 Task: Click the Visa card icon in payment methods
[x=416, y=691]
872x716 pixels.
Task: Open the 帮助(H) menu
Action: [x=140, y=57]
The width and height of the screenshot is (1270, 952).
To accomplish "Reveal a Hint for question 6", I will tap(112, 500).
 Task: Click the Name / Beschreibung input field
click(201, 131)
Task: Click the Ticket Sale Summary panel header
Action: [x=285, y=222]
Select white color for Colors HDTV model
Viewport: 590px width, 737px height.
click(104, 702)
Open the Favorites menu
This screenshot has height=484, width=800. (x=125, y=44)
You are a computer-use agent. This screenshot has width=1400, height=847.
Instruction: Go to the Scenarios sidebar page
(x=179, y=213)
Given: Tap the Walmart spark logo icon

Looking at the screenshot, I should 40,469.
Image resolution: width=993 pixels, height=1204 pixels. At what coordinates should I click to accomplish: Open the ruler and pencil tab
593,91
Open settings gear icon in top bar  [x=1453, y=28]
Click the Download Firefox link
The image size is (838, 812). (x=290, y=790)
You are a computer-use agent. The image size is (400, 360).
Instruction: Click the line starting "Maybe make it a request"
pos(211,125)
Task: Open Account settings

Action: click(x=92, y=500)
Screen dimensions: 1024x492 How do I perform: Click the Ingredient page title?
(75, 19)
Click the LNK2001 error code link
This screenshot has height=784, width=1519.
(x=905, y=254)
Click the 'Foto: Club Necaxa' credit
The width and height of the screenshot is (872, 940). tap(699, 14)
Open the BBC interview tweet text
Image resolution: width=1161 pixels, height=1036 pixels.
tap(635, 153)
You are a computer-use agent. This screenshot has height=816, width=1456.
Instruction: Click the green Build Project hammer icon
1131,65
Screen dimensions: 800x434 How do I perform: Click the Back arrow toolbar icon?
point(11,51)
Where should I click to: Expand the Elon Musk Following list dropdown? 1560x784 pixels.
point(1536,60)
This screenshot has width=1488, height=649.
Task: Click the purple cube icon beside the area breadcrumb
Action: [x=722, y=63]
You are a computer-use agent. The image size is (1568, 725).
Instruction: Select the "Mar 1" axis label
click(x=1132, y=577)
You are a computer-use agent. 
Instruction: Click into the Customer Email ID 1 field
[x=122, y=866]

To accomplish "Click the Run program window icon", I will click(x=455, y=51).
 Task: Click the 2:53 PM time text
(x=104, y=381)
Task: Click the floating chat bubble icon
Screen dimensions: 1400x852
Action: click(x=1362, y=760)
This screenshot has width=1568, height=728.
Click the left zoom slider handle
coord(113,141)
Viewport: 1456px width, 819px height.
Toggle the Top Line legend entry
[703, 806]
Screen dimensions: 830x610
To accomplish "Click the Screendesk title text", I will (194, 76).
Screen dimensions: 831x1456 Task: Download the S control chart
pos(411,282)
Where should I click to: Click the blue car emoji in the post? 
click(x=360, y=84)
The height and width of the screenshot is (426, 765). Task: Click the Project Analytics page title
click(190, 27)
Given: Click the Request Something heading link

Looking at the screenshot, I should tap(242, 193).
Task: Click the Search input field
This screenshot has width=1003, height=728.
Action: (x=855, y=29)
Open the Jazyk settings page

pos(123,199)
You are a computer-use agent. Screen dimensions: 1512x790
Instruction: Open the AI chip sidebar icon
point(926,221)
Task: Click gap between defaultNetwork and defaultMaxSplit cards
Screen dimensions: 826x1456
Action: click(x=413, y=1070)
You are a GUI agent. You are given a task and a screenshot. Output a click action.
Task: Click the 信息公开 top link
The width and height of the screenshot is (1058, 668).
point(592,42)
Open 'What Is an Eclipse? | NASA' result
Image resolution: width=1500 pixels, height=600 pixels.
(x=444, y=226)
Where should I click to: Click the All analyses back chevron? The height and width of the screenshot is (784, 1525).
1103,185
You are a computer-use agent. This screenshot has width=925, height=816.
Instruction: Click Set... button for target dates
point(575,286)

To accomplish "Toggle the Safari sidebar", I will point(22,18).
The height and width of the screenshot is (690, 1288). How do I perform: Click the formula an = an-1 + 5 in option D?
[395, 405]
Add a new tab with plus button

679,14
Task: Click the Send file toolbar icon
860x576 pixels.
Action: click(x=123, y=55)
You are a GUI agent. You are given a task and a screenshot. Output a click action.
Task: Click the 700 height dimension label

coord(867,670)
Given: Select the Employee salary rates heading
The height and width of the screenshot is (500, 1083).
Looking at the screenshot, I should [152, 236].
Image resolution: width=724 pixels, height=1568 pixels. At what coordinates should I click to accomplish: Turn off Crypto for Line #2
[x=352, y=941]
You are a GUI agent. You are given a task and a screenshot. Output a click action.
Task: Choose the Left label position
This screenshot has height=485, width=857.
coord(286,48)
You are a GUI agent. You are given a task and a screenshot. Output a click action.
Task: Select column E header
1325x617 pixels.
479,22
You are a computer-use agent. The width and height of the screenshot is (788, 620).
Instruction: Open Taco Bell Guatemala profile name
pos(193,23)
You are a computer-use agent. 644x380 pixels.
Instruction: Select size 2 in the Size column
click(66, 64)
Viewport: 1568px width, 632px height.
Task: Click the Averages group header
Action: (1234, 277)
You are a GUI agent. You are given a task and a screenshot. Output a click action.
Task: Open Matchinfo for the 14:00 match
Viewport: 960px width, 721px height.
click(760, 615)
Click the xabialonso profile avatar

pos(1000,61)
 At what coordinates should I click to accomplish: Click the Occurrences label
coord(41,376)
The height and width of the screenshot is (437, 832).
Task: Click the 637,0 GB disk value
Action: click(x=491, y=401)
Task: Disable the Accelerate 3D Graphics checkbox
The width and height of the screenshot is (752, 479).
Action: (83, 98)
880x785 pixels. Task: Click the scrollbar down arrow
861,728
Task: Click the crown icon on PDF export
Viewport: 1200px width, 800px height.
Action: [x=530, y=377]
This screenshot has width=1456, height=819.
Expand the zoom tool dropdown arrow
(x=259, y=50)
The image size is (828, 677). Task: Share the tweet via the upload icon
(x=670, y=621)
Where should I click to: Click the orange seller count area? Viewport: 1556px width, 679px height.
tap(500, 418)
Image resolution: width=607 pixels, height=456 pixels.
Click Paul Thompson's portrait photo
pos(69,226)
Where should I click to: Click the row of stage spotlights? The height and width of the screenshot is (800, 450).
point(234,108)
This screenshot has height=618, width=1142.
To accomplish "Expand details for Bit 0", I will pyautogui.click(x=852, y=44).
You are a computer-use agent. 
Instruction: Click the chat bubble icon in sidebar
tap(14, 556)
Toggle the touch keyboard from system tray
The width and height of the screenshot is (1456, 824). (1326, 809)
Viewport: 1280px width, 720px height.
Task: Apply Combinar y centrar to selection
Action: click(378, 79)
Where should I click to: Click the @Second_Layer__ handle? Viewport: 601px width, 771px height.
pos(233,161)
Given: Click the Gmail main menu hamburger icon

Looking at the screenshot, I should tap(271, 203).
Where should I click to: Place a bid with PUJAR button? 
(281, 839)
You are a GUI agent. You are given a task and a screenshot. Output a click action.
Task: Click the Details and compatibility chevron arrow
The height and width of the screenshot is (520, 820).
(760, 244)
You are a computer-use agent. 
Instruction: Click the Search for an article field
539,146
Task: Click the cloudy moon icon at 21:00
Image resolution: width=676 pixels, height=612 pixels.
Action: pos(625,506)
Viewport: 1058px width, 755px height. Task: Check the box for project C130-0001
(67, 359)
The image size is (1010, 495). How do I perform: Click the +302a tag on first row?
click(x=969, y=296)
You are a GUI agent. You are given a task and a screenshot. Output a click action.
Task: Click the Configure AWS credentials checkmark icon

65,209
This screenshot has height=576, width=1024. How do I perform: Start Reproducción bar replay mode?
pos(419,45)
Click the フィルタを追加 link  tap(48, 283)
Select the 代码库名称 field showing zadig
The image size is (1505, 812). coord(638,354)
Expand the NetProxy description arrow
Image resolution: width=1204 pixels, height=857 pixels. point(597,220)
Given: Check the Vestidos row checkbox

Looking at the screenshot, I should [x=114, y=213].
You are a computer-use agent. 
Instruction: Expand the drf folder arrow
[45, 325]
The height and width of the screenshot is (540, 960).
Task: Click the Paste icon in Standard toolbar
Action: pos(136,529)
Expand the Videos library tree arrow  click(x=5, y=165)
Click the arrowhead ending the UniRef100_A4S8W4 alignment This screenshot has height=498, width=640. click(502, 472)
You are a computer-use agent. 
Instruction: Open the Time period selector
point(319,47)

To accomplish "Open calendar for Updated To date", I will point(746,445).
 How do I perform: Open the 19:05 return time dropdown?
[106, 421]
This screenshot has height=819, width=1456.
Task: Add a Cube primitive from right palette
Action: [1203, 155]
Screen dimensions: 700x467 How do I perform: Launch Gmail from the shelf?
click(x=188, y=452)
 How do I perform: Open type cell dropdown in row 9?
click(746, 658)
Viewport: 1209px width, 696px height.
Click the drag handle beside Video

◆ **CHALLENGE**
Repeat the stretch of lines from the one containing "Click the Download Firefox link" through the one containing "tap(635, 153)", reproducing each line precisely.

◆ **COMPLETE OUTPUT**
Click the Download Firefox link
The image size is (838, 812). (x=290, y=790)
You are a computer-use agent. The image size is (400, 360).
Instruction: Click the line starting "Maybe make it a request"
pos(211,125)
Task: Open Account settings

Action: click(x=92, y=500)
Screen dimensions: 1024x492 How do I perform: Click the Ingredient page title?
(75, 19)
Click the LNK2001 error code link
This screenshot has height=784, width=1519.
(x=905, y=254)
Click the 'Foto: Club Necaxa' credit
The width and height of the screenshot is (872, 940). tap(699, 14)
Open the BBC interview tweet text
Image resolution: width=1161 pixels, height=1036 pixels.
tap(635, 153)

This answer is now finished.